*What you are asked to do*:
Write the next part of the forum thread below that compares Beethoven's Hammerklavier sonata with Schubert's D 960, starting right after its final post.
====== Document segment
To slightly alter a wise saying by TC-member TalkingHead: In this poll I voted for Schubert.


----------



## Kieran

Schubert. I prefer my fruits organic, where possible...


----------



## Vaneyes




----------



## DavidA

The Hammerklavier was a revolutionary work which changed the concept of the piano sonata.
The Schubert is one of the sublime at offerings in the repertoire.
Neither are long winded except in the hands of inferior pianists.
Which I prefer depends what mood I'm in though I must confess my mood usually inclines towards Schubert.


----------



## PeterF

There are many Beethoven piano sonatas I would rather hear than the Hammerklavier. It just has never been a favorite.
On the other hand, I like the Schubert D 960 very much, and listen to it far more often than the Beethoven piece.

I Find that for my taste, the Hammerklavier is more intellectually focused, while the Schubert D 960 is more tuneful and emotionally satisfying


----------



## Ukko

PeterF said:


> There are many Beethoven piano sonatas I would rather hear than the Hammerklavier. It just has never been a favorite.
> On the other hand, I like the Schubert D 960 very much, and listen to it far more often than the Beethoven piece.
> 
> I Find that for my taste, the Hammerklavier is more intellectually focused, while the Schubert D 960 is more tuneful and emotionally satisfying


"intellectually focused" - say what?


----------



## DiesIraeCX

The Schubert D. 960, if the repeats are taken in the first movement, wears out its welcome sometimes; similar to Beethoven's Violin Concerto (Sorry, Beethoven!). I still enjoy both of these works greatly, strange as that may seem considering what I just wrote.

That said, I'll take the _Hammerklavier_, thank you. Although I don't enjoy it as much as those three "glorious afterthoughts" (thanks, Ukko) that are opuses 109, 110, 111, I still am in awe of Op. 106.


----------



## DavidA

DiesIraeCX said:


> The Schubert D. 960, if the repeats are taken in the first movement, wears out its welcome sometimes; similar to Beethoven's Violin Concerto (Sorry, Beethoven!). I still enjoy both of these works greatly, strange as that may seem considering what I just wrote.
> 
> .


Berthoven's violin concerto wears put its welcome? I think you've been listenng to the ultra slow brigade who treat the first movement as andante rather than allegro ma non troppo


----------



## DiesIraeCX

DavidA said:


> Berthoven's violin concerto wears put its welcome? I think you've been listenng to the ultra slow brigade who treat the first movement as andante rather than allegro ma non troppo


I've heard the Barenboim/Perlman, Karajan/Mutter, and a period performance (I don't recall the performers). The Karajan was the slowest of the bunch, but it has nothing to do with tempo speed. It's the material, I just don't think it merits its 25-minute duration. It's a matter of taste, but I don't think the _Violin Concerto_ belongs in the _uppermost_ echelon of Beethoven's masterpieces (i.e., Symphony #9, Piano Concerto #4, String Quartet #14, Piano Sonata #30, to name but a few).
============
====== Dataset rows
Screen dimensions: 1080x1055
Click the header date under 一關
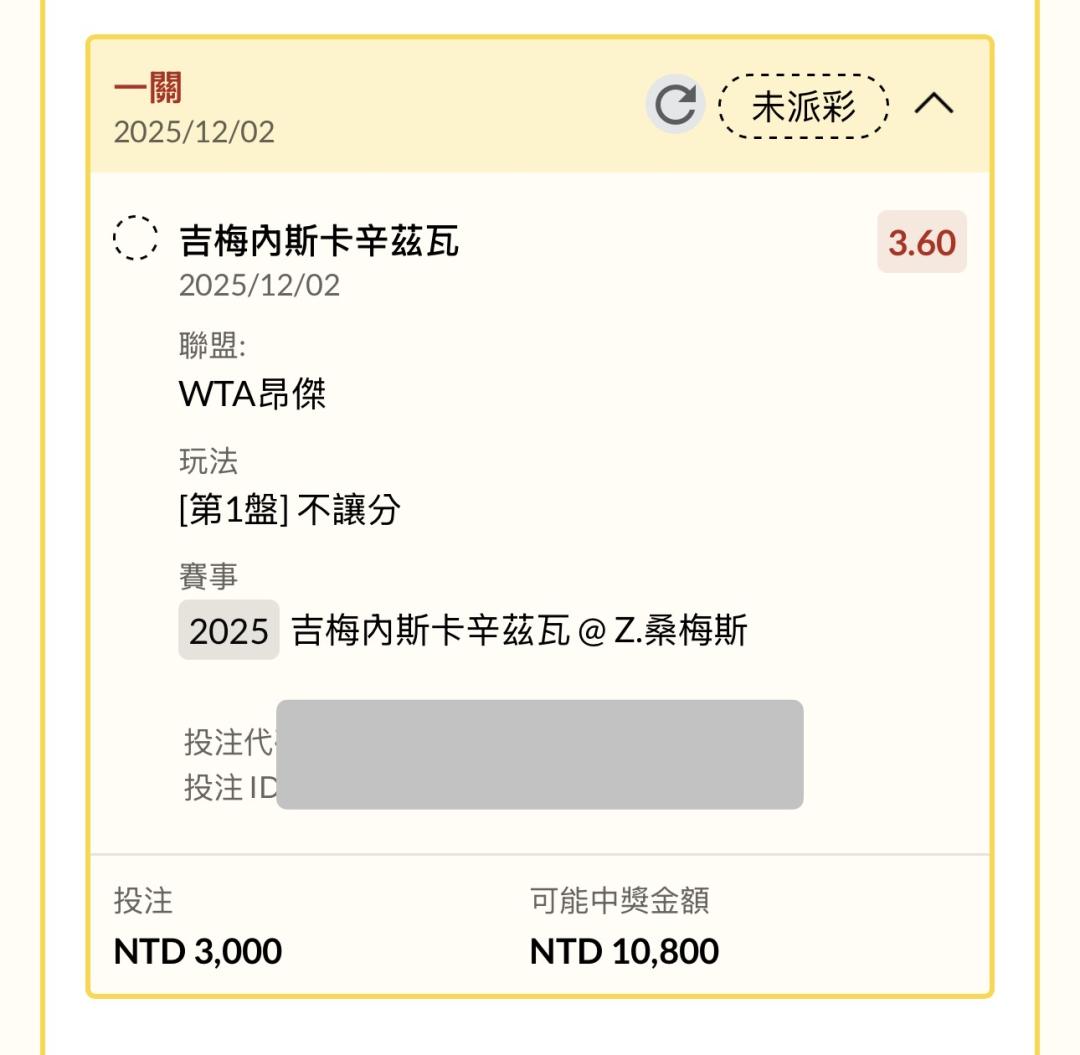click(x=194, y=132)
============
====== Dataset rows
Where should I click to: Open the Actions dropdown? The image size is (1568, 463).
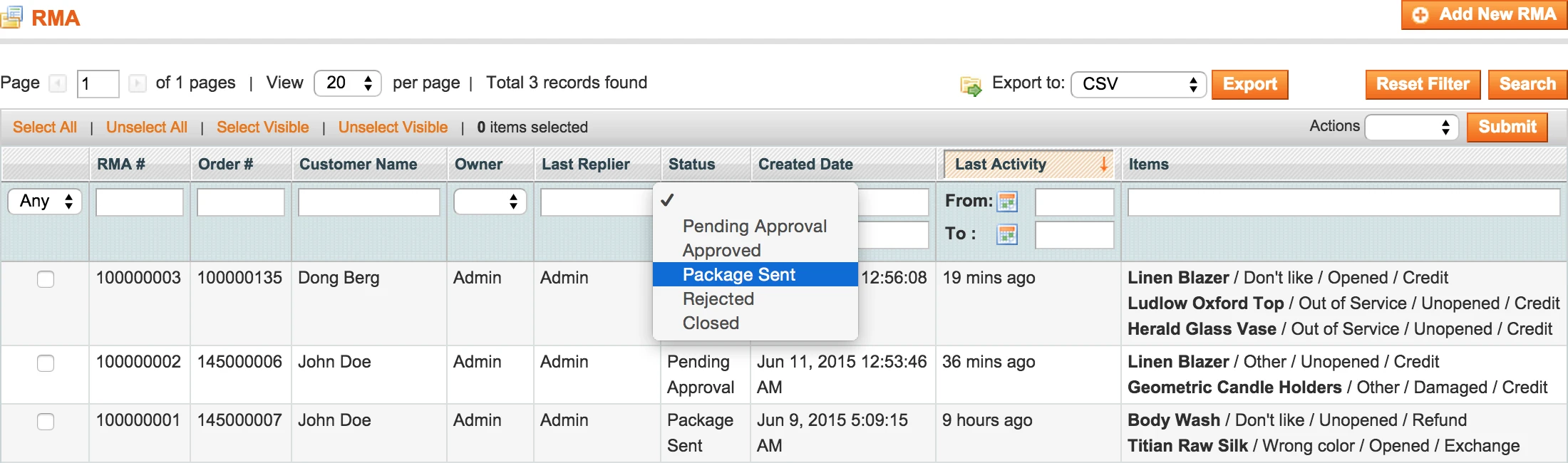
============
*Written answer*:
----------



## sam93

Very difficult choice, but out of these two I prefer Schubert's B flat sonata. The second movement is one of my favourite Schubert moments, and easily his best sonata. Although somebody's already pointed out the only flaw of this masterpiece, the unnecessary repeat of the exposition. 

There's no denying the Hammerklavier's greatness, but I believe Beethoven's greatest Sonata's to be the Appassionata and his final sonata in C minor.


----------



## Alydon

A hard choice but in the end I have to go for the Hammerklavier. I love the Schubert but have always thought it a slightly unbalanced work with the first two movements beings glorious and the last two being slightly lacking the same creativity. I can honestly say that the first time I heard the Hammerklavier it blew my head off and I'm still awe struck every time I hear it. I believe Beethoven really found a new level of inventiveness with this work and it certainly breaks new ground, and for me is his greatest piano sonata though several of the others rank as 'equal' in my list of favourites.

It would be difficult to live without the great Schubert sonata but it seems to be a continuation in his too short artistic life rather than be truly ground breaking, but with the Hammerklavier the cup is overflowing.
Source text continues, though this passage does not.